En amont du budget, l’APTS avait proposé au ministre un ambitieux plan quinquennal de «déprivatisation» du RSSS, soit de ramener à 18 % la part des dépenses allouée au secteur privé, c’est-à-dire telle qu’elle était en 1979, à son niveau historiquement le plus bas. Pour y arriver, le gouvernement aurait dû s’engager à ce que le RSSS reprenne la place occupée par les entreprises privées en augmentant son budget de 1,6 G$ par année pendant 5 ans.

À l’inverse de cette orientation audacieuse, la CAQ a plutôt choisi de tout miser sur la future agence Santé Québec, s’entêtant notamment à poursuivre son projet d’ouvrir des mini-hôpitaux privés.

DES NUAGES À L’HORIZON

Finalement, le ministre Girard a annoncé qu’il déposera en mars 2025 un plan de retour à l’équilibre budgétaire. Il s’est déjà engagé à ne pas augmenter les impôts ou la TVQ pour y arriver. Et il semble clair que la seule stimulation de la croissance économique ne suffira pas! Que propose-t-il alors?

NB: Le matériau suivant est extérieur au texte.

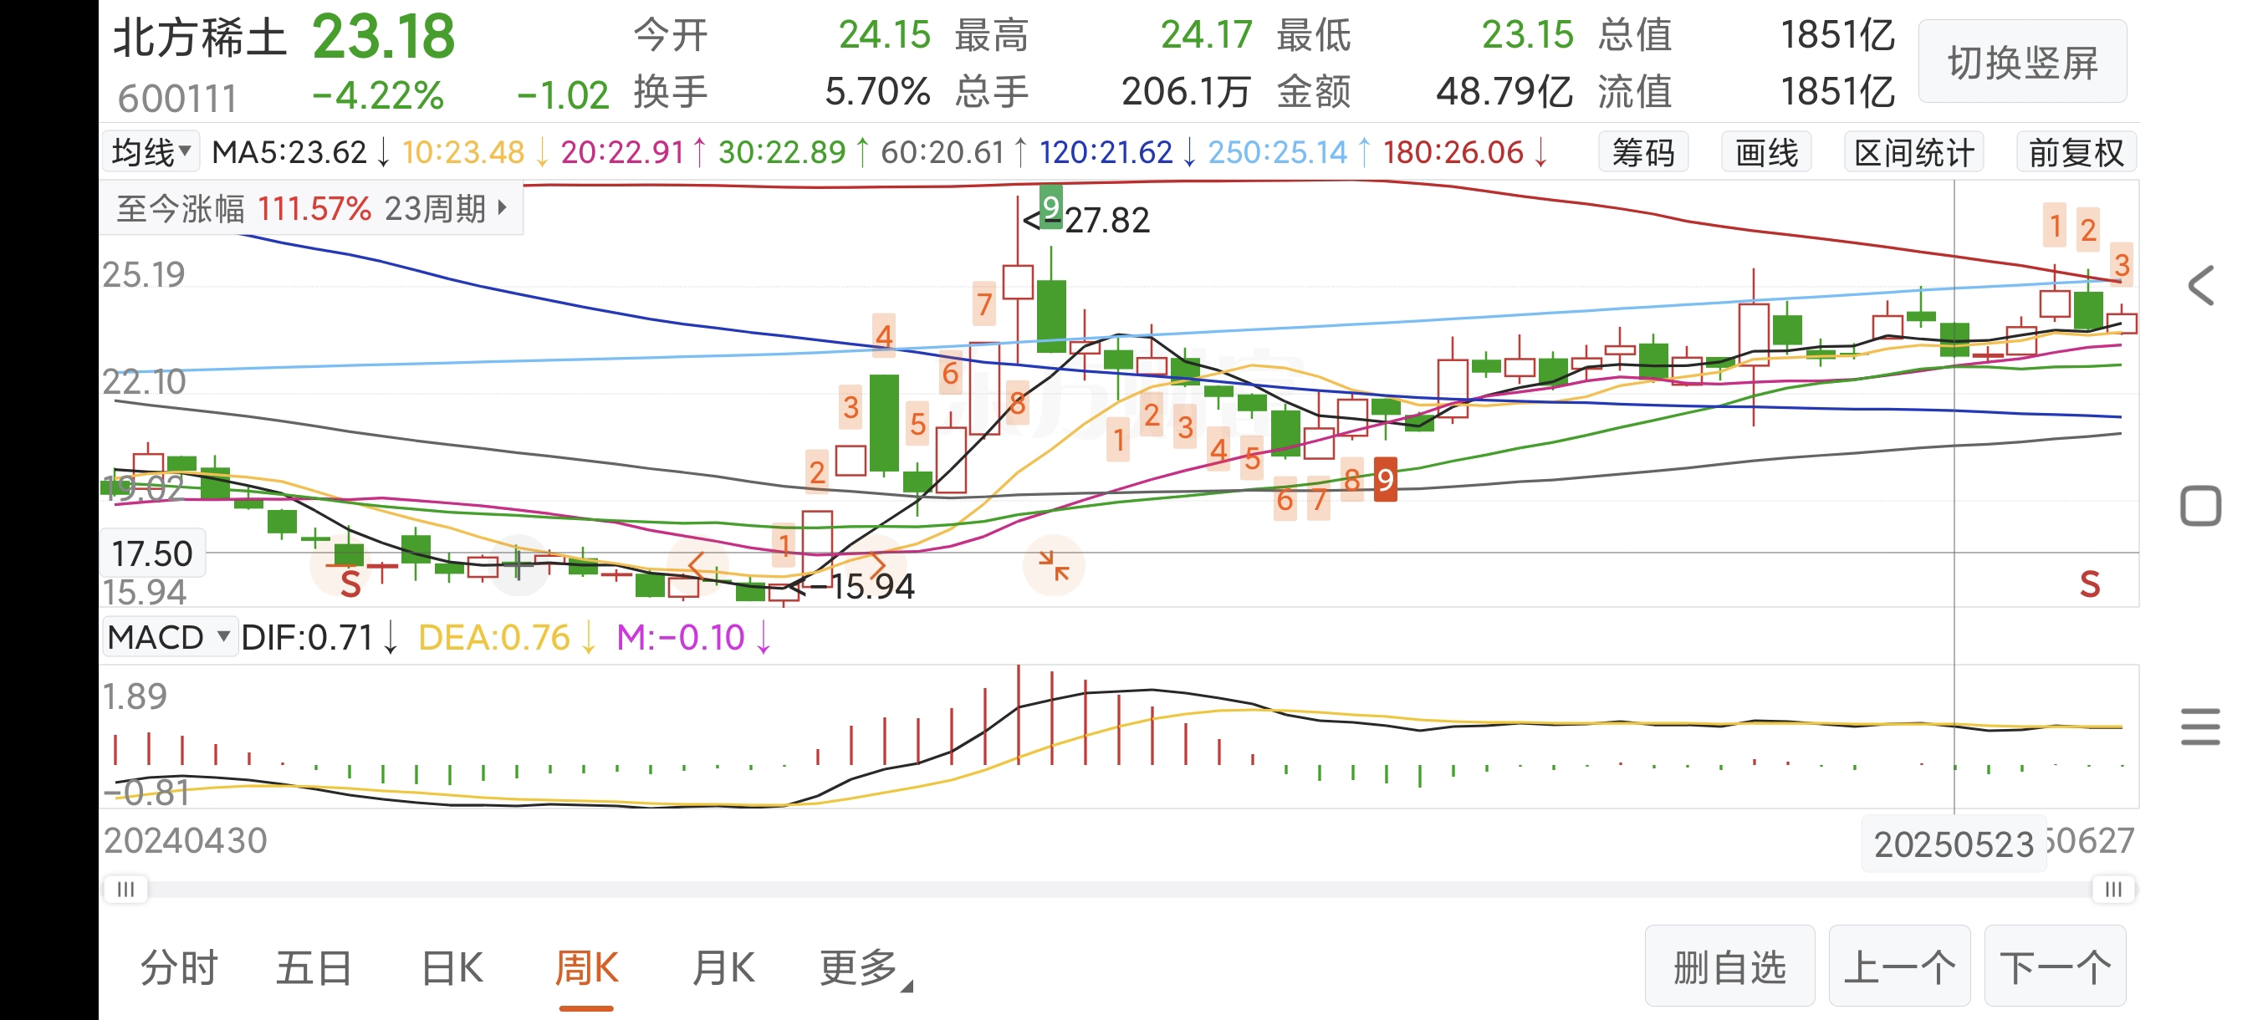
Task: Toggle 画线 drawing line mode
Action: (x=1766, y=153)
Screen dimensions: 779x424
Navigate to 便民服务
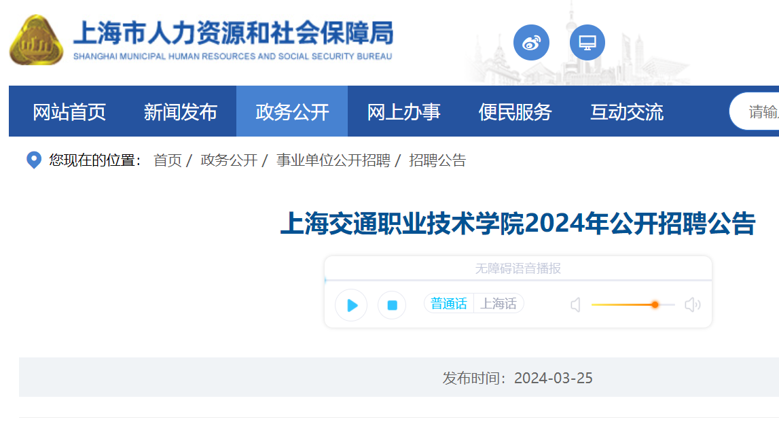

Recycler la stratégie mise de l’avant par Philippe Couillard et Carlos Leitão en 2014, qui a marqué le début ‒ et les esprits ‒ de l’austérité budgétaire à Québec. Du déjà vu, annonce le ministre :

  • passer au crible la fiscalité à la manière de la Commission Godbout, qui préconisait d’importantes baisses d’impôts;
  • soumettre à l’examen la totalité des dépenses des ministères et des organismes gouvernementaux (pensez « compressions »), en reprenant le flambeau de la Commission Robillard.

Le retour à l’équilibre budgétaire sera donc teinté des travaux annoncés dans le dernier budget, ce qui n’augure rien de bon pour le financement des missions de l’État et le maintien d’un régime fiscal capable de les financer.

La vigilance et la mobilisation seront de mise!